Mistral AI(写真=Shutterstock)

フランスのAIスタートアップ、Mistral AIが自社チップ設計の検討に入った。推論向けデータセンターへの大型投資も進めており、企業向けAIエージェント基盤「Vibe」も展開する。CNBCが28日(米東部時間)に報じた。

アルトゥール・マンシュCEOは自社チップについて、トークン生成コストを大幅に引き下げられるとの見方を示した。
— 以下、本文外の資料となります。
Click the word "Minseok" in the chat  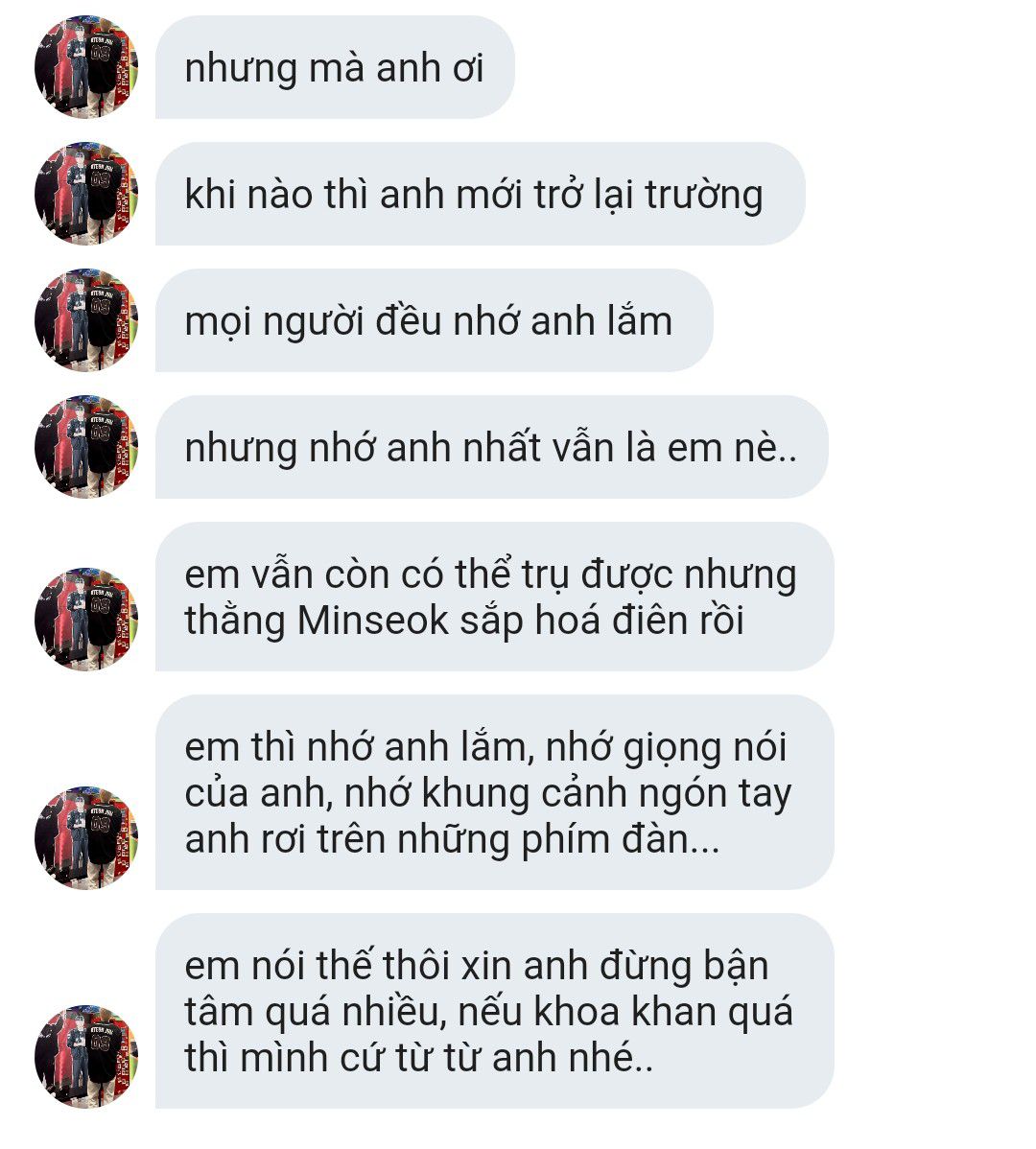(373, 620)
そのうえで、自社開発はいずれ必要になるとの認識を示し、現時点ではNVIDIAに依存しているものの、「素晴らしいパートナーだ」と述べた。

同社は、フランスに推論専用データセンターを設立すると発表した。フランスとスウェーデンのデータセンターに計40億ユーロ(約6600億円)を投じ、コンピューティング能力を拡充する。
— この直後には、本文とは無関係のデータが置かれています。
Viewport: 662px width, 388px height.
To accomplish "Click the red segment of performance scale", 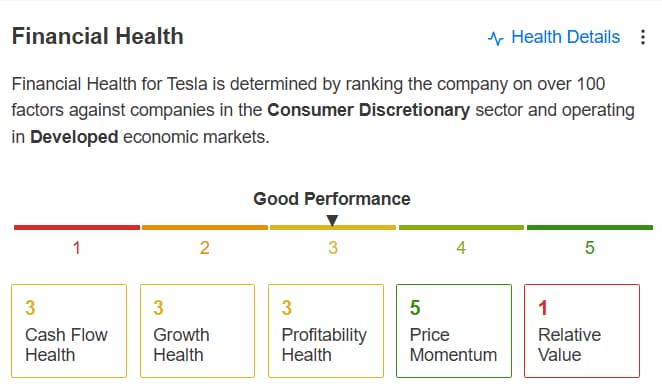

マンシュ氏は、欧州はインフラ整備で後れを取っているとして、その差を埋めるための投資だと説明した。

あわせてMistral AIは、文書作成やコーディングなどの業務を担う企業向けAIエージェント基盤「Vibe」も提供する。

ティモテ・ラクロワCTOは、「VibeはフロンティアAIを実務に投入するためのエージェントプラットフォームだ」と説明。「ユーザーが指示を出すだけで、Vibeが考え、ドラフトを作成し、成果物を生成する」と述べた。

同社は2026年の売上高目標として10億ユーロを掲げる。前年の2億ユーロから大幅な増収を見込む一方、OpenAIやAnthropicとの開きはなお大きい。